The health authority gave approval Monday to a private university to carry out a project in embryonic stem cells, resuming controversial research that has been shut down for seven years.
Professor Lee Dong-ryul of CHA University in Pocheon, Gyeonggi, 30 miles northeast of Seoul, will lead a team of researchers in a four-year human embryonic stem cell research aimed at treating incurable diseases through the replacement of damaged cells and tissue, the Ministry of Health and Welfare announced.
Nearly 600 human eggs will be used for the experiment, 100 of which will be non-frozen.
Until the study wraps up on Dec. 31, 2020, a so-called management committee formed by the ministry will visit the research lab every year to check whether the team abides strict ethical orders from the government, a key condition imposed for the approval.
“The approval will likely enable the science industry to acquire leading technologies in treatment for rare and incurable diseases,” said Lee Dong-uk, head of the Health Ministry’s Health Industry Bureau.
“But given the anxieties about any side effects caused from embryonic stem cell research, [the ministry] will make sure CHA University follows high ethical standards,” Lee added.
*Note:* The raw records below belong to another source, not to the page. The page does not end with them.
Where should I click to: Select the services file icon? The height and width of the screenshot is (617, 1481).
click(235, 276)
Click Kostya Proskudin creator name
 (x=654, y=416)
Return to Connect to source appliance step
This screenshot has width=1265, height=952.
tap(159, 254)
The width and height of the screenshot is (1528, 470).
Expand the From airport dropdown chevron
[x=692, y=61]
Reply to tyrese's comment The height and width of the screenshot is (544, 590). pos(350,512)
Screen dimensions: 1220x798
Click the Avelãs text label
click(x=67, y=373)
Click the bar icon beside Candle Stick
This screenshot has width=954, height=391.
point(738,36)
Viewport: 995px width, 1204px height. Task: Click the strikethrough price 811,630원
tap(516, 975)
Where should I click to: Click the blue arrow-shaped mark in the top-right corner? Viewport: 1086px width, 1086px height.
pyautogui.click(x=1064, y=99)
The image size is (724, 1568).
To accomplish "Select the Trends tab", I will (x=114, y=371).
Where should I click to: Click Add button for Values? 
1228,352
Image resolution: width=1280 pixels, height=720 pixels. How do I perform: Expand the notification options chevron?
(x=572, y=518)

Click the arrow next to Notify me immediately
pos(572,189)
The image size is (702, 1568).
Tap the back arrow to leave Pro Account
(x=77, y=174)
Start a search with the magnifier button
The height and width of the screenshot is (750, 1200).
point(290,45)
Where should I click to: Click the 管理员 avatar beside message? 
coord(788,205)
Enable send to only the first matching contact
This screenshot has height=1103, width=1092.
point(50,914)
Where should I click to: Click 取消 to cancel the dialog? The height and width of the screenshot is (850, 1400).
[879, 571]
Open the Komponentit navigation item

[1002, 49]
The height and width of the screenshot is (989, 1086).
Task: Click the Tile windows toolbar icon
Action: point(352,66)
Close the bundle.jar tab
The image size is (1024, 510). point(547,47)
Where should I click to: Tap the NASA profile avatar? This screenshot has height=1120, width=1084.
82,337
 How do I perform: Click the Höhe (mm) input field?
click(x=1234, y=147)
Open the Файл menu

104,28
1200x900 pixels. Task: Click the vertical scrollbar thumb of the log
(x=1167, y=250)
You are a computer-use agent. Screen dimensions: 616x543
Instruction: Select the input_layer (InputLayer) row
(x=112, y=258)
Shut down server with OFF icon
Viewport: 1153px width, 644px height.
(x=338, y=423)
Composed of “relevant experts in the field,” the committee will mainly check whether the team gained approval from their subjects for the experiment and whether the school’s ethics committee follows up on their proper use of cells.
The watchdog will also make sure the research team has visual evidence of their proper disposal of all embryos and eggs used in the study, eliminating any possible attempt at human cloning.
Regardless of whether CHA University succeeds its study, the approval is significant on its own because nearly all embryonic stem cell research in Korea was stopped in 2009, when the school got permission for similar research but eventually failed to reach its goal.
Since the late 2000’s, Korea has set the bar high for embryonic stem cell research after the country’s then-most celebrated scientist shocked the nation with a major fraud scandal.
In late 2005, Hwang Woo-suk, one of the world’s leaders in stem cell research, made headlines across the globe for fabricating his stem cell lines and research results from months earlier.
In his third and final trial in 2014, the Supreme Court found Hwang guilty of exaggerating his research findings and embezzling 2 billion won ($1.75 million) in sponsorships, a conviction that carried an 18-month jail term and two years of probation.
Hwang was fired from Seoul National University, his alma mater, where he taught veterinary science.
Hwang now leads the Soam Biotech Research Foundation. But for CHA University, hopes are high.
One pivotal moment for the school’s stem cell research team was in 2014, when it cloned embryonic stem cell lines, using nuclei from the skin cells of two males.
The paper was published in the U.S. science journal Cell Stem Cell.